Perhaps it is his business partners that bring us closer to the Windhorst phenomenon. In the accessible papers documenting his transactions, new people with exotic-sounding names, typically from faraway countries, keep appearing. The names often become public when a dispute arises. As is the case in Switzerland right now. Windhorst ended up there four years ago while fleeing from the British justice system.
Fine with default interest
Apart from his place of residence, which has changed from London to Zug, much has remained the same. This is also suggested by two recent judgements by the Zug Cantonal Court. On 19 December, the court of first instance ordered the busy investor to pay compensation of 52 million euros plus 25% interest on arrears to a company called PTC Trustees GY Limited based in Cyprus. GY stands for Gavril Yushvaev. According to the court document, he is an Israeli investor based in Switzerland.
Although the man is said to have billions in assets, he is completely unknown in Switzerland. Before the current furore, there was only one entry about him in the national media database. This was dated August 2023, and centred on a US biotech company in which Yushvaev was mentioned as a major shareholder alongside former Credit Suisse CEO Brady Dougan.

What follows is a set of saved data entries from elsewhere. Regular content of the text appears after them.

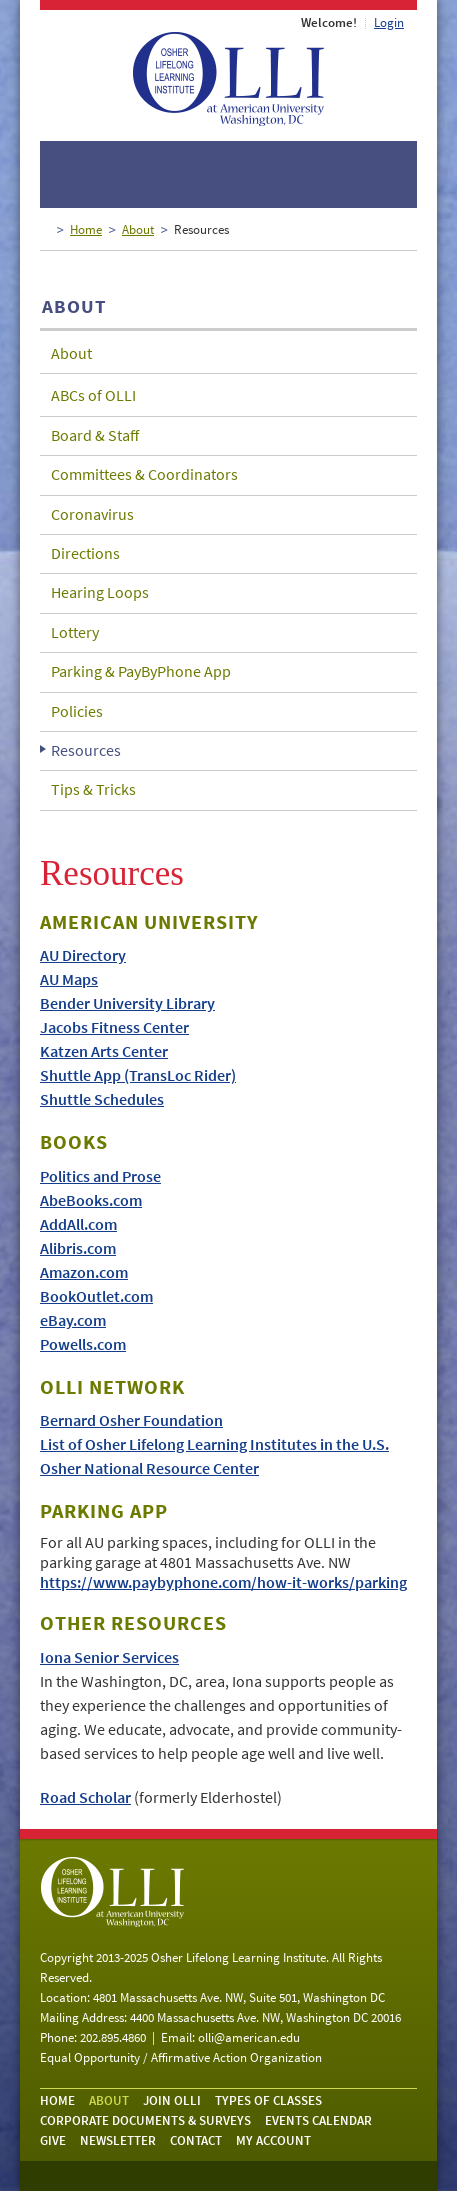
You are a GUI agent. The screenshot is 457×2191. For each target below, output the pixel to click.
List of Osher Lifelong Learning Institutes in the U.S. (214, 1444)
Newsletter (118, 2140)
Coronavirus (92, 514)
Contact (196, 2140)
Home (86, 229)
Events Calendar (318, 2120)
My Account (273, 2140)
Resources (86, 750)
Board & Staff (95, 435)
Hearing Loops (100, 592)
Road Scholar (85, 1797)
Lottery (75, 632)
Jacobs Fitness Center (114, 1027)
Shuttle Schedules (102, 1099)
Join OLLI (172, 2100)
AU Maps (69, 979)
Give (53, 2140)
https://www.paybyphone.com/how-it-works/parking (223, 1582)
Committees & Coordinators (144, 474)
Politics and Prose (100, 1176)
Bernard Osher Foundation (131, 1420)
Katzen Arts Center (104, 1051)
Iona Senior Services (109, 1657)
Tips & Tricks (93, 789)
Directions (85, 553)
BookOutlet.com (96, 1296)
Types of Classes (268, 2100)
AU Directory (83, 955)
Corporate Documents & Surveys (145, 2120)
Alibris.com (78, 1248)
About (138, 229)
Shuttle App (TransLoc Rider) (138, 1075)
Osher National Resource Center (149, 1468)
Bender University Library (127, 1003)
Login (389, 22)
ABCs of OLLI (93, 395)
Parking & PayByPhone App (141, 671)
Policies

The documents on the biotech company filed with the US Securities and Exchange Commission contain a little more information about Yushvaev, who is said to have served nine years in a Soviet prison camp after being convicted of a violent crime in 1980.

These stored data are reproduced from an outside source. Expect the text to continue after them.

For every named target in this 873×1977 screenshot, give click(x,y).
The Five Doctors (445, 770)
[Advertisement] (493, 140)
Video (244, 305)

Perhaps it is a coincidence that Windhorst found this man in order to offer him a „100% secure, absolutely watertight and completely risk-free solution“ for a business with which „a substantial profit“ could be realised „immediately“. However, the contact does not appear to have come about by chance. Windhorst initiated it via Yushvaev's son, according to the court document.

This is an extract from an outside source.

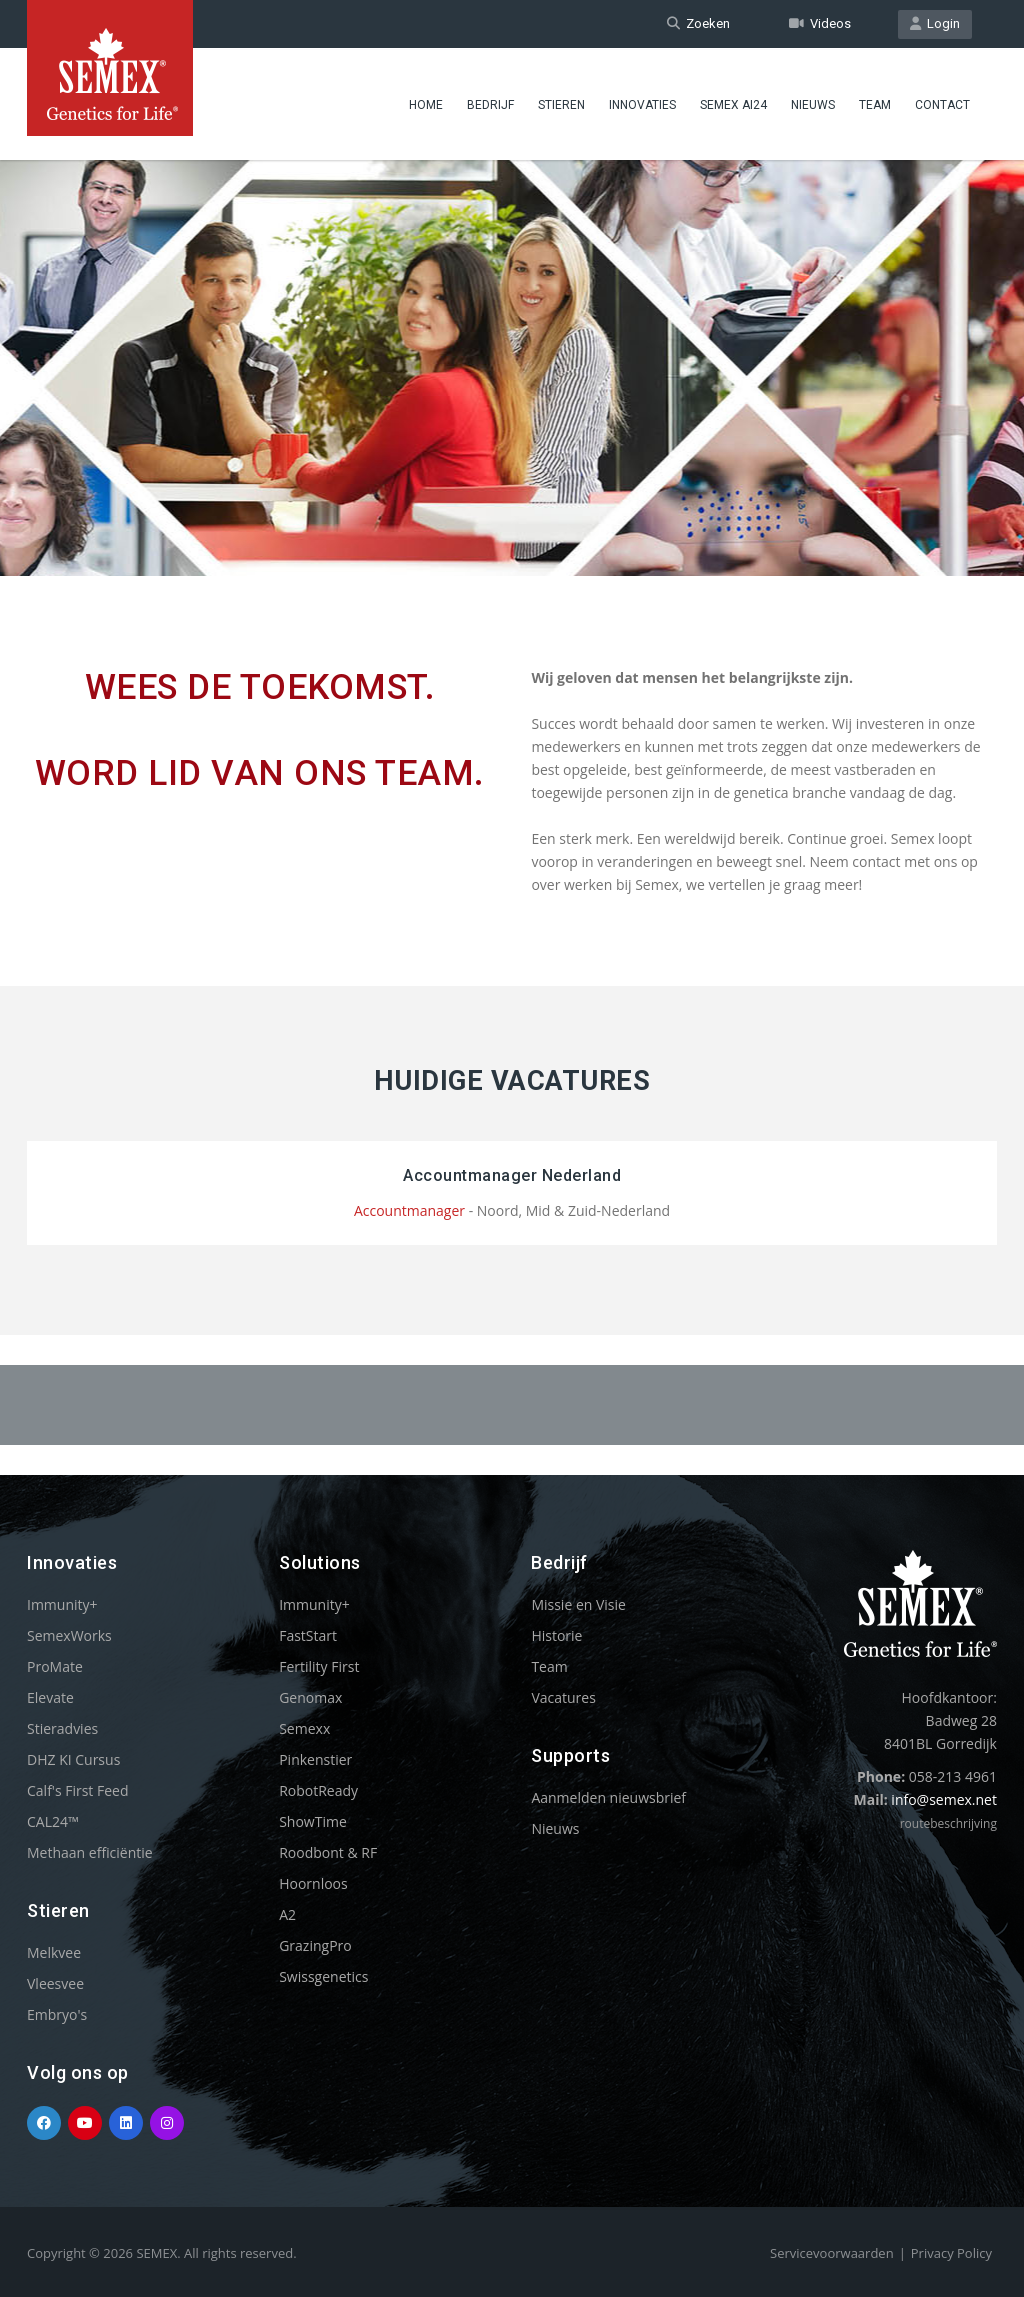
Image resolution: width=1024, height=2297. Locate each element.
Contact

Risk-taking investor sought
The details of the disputed transaction are described in legal language over 30 pages. What sounds complicated is basically simple: Windhorst needed someone who was willing and able to take risks and immediately plug a financial gap with many millions in order to prevent a creditor revolt somewhere in Windhorst's empire.
Yushvaev was supposed to take over shares in the surgical robotics company Avateramedical from Windhorst for 65 million euros, so that the latter could sell them on to third parties with the „substantial profit“ for the benefit of both. The deal fell through. Windhorst paid only 15 million euros five months late. Yushvaev waited another two years and filed a lawsuit with the Cantonal Court of Zug in February 2024. Windhorst's feints, tricks and allegations used in his defence stood no chance.
The same court came to the same conclusion a month later in another case. The plaintiff: a company called Riverside Investments based in Dubai. It named players such as Yusr Sultan and Mohammed Imran. The court documents say nothing about their motives for doing business with Windhorst. According to the court, the case is „not particularly complex“. It concerns two securities transactions in which Windhorst simply ignored his duty to fulfil the contract. None of the decisions are final, but they are so clear-cut that the court is keen to know more about the motives of all those involved.